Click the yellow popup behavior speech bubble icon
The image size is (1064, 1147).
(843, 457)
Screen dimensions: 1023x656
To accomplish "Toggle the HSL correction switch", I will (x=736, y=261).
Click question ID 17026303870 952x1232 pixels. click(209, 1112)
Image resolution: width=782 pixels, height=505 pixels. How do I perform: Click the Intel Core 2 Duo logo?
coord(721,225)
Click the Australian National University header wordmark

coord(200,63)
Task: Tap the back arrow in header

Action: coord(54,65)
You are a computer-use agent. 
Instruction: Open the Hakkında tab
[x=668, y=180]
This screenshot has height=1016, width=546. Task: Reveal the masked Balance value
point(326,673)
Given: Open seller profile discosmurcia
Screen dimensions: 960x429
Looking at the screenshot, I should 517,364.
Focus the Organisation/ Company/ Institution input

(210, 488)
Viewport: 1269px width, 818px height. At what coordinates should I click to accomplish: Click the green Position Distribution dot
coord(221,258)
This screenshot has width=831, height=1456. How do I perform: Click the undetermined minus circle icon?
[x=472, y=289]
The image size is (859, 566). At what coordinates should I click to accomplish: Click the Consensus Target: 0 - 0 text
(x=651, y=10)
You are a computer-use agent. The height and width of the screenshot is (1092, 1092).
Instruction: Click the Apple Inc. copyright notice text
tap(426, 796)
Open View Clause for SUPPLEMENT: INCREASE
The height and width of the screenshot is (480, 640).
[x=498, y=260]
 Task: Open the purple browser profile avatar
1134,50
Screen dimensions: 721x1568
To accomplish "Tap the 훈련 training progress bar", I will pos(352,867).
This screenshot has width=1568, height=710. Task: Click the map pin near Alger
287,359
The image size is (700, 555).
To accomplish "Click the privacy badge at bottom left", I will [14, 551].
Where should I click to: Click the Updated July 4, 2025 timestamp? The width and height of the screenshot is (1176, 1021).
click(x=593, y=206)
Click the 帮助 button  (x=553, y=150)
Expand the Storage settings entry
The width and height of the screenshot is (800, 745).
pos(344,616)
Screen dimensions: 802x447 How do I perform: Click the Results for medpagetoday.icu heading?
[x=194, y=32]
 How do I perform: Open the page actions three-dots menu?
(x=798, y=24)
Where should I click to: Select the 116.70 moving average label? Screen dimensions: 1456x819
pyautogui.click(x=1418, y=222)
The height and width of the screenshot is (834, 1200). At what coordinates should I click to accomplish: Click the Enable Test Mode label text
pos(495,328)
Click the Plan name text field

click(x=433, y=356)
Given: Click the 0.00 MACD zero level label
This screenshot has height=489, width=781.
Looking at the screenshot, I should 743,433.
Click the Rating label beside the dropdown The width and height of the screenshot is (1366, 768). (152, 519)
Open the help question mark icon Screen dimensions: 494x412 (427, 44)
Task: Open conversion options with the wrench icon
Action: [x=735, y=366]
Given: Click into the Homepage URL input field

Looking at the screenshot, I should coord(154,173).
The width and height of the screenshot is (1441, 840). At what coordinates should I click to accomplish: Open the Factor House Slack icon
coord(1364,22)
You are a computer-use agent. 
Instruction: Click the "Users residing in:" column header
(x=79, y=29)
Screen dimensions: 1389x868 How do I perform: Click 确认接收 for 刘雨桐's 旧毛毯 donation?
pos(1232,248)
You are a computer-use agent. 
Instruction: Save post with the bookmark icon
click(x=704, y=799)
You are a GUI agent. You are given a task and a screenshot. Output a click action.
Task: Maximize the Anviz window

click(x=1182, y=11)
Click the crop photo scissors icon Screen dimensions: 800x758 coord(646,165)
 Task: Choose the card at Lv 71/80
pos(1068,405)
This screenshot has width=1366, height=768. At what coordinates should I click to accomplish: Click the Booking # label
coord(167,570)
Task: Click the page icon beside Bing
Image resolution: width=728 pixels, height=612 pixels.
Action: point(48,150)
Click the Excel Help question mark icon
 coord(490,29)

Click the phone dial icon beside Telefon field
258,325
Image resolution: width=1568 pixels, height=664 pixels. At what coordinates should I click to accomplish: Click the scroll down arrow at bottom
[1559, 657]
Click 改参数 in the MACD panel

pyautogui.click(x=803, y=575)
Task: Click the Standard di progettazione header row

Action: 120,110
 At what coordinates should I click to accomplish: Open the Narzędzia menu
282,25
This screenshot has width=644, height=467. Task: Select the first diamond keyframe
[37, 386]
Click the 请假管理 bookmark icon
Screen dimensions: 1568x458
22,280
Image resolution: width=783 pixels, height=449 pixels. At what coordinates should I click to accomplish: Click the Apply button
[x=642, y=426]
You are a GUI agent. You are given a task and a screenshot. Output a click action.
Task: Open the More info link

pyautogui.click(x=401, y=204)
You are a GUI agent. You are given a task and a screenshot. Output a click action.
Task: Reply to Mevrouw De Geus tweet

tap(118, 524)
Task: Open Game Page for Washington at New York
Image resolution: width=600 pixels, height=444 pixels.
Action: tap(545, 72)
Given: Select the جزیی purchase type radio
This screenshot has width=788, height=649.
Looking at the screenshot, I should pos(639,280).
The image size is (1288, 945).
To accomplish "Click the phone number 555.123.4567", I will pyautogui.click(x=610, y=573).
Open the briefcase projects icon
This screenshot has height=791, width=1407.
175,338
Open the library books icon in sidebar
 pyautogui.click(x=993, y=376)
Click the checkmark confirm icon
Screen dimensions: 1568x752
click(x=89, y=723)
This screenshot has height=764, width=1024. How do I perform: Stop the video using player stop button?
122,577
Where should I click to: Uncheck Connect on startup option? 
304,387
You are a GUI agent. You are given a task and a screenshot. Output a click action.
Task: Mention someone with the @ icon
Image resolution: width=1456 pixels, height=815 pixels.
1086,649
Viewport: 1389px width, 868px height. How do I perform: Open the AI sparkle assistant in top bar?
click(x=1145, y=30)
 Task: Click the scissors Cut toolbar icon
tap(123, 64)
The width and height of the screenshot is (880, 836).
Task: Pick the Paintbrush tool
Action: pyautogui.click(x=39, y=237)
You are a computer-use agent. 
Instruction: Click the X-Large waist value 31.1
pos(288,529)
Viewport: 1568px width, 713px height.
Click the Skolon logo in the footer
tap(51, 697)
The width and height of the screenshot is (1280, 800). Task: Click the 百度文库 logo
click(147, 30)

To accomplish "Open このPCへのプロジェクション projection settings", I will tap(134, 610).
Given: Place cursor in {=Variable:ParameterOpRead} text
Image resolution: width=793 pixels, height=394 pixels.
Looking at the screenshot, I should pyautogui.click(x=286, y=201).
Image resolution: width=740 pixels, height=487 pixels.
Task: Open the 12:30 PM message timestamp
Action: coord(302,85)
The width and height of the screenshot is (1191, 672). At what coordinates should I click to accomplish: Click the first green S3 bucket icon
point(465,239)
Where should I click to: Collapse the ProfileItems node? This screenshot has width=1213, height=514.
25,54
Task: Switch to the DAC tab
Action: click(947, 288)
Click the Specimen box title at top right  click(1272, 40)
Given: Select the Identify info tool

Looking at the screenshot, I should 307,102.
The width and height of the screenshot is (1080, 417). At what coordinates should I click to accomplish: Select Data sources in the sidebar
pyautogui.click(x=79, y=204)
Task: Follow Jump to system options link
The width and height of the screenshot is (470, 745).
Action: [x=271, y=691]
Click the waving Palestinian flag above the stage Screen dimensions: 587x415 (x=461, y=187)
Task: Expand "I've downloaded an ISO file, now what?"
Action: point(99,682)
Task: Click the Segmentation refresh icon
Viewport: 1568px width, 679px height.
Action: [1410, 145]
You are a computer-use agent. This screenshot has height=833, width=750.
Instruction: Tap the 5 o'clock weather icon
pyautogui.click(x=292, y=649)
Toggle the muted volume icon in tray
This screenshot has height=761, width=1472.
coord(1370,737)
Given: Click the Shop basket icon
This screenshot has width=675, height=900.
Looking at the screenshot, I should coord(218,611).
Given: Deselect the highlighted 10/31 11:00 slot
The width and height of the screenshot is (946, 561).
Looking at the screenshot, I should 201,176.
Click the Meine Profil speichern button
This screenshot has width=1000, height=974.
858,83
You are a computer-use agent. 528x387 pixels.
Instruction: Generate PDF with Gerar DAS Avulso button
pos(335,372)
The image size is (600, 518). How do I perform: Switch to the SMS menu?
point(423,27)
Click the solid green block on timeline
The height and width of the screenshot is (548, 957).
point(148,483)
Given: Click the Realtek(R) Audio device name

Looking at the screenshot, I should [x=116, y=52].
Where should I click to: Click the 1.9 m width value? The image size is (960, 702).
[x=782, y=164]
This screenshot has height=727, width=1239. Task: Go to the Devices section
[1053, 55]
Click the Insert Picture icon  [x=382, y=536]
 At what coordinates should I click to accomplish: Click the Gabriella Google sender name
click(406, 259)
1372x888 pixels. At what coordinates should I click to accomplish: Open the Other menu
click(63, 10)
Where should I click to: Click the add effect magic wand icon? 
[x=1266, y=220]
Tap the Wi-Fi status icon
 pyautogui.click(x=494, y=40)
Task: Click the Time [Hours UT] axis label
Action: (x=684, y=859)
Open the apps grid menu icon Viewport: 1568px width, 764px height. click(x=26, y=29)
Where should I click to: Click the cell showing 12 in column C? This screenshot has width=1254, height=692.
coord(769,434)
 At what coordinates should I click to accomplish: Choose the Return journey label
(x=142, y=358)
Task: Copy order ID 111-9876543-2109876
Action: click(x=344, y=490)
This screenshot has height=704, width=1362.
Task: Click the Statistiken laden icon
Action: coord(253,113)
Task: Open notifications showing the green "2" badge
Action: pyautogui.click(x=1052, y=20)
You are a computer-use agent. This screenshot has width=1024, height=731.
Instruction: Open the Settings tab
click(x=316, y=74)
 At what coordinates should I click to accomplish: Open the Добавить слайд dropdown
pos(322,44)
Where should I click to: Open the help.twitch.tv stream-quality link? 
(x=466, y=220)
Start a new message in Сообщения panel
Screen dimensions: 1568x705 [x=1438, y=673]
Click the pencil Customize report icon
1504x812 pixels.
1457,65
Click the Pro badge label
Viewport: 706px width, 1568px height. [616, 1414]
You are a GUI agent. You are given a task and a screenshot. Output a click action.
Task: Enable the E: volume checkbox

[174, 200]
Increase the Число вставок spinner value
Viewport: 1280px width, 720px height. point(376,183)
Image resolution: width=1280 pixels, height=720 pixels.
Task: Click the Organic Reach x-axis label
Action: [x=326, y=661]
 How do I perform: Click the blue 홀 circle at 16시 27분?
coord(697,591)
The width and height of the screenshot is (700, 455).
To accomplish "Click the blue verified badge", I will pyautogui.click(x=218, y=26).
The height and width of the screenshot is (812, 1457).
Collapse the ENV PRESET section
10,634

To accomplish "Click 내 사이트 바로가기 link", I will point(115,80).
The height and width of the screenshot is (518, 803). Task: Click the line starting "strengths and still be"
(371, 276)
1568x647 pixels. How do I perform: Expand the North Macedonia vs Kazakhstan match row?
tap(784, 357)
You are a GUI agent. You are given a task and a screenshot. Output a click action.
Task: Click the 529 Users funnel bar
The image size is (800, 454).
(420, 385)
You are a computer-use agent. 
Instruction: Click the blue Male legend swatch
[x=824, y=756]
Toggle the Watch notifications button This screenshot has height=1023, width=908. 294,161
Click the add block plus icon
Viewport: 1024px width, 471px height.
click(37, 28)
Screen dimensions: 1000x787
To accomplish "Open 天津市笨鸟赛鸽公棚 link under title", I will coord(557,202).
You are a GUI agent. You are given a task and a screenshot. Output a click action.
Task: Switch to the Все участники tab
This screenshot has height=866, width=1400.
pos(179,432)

PROBLEM:
What is needed is a verbatim copy of every line in the records above from the one containing "Click the phone dial" down to the one containing "Given: Select the جزیی purchase type radio", both included, and nothing more.

ANSWER SPACE:
Click the phone dial icon beside Telefon field
258,325
Image resolution: width=1568 pixels, height=664 pixels. At what coordinates should I click to accomplish: Click the scroll down arrow at bottom
[1559, 657]
Click 改参数 in the MACD panel

pyautogui.click(x=803, y=575)
Task: Click the Standard di progettazione header row

Action: 120,110
 At what coordinates should I click to accomplish: Open the Narzędzia menu
282,25
This screenshot has width=644, height=467. Task: Select the first diamond keyframe
[37, 386]
Click the 请假管理 bookmark icon
Screen dimensions: 1568x458
22,280
Image resolution: width=783 pixels, height=449 pixels. At what coordinates should I click to accomplish: Click the Apply button
[x=642, y=426]
You are a GUI agent. You are given a task and a screenshot. Output a click action.
Task: Open the More info link

pyautogui.click(x=401, y=204)
You are a GUI agent. You are given a task and a screenshot. Output a click action.
Task: Reply to Mevrouw De Geus tweet

tap(118, 524)
Task: Open Game Page for Washington at New York
Image resolution: width=600 pixels, height=444 pixels.
Action: tap(545, 72)
Given: Select the جزیی purchase type radio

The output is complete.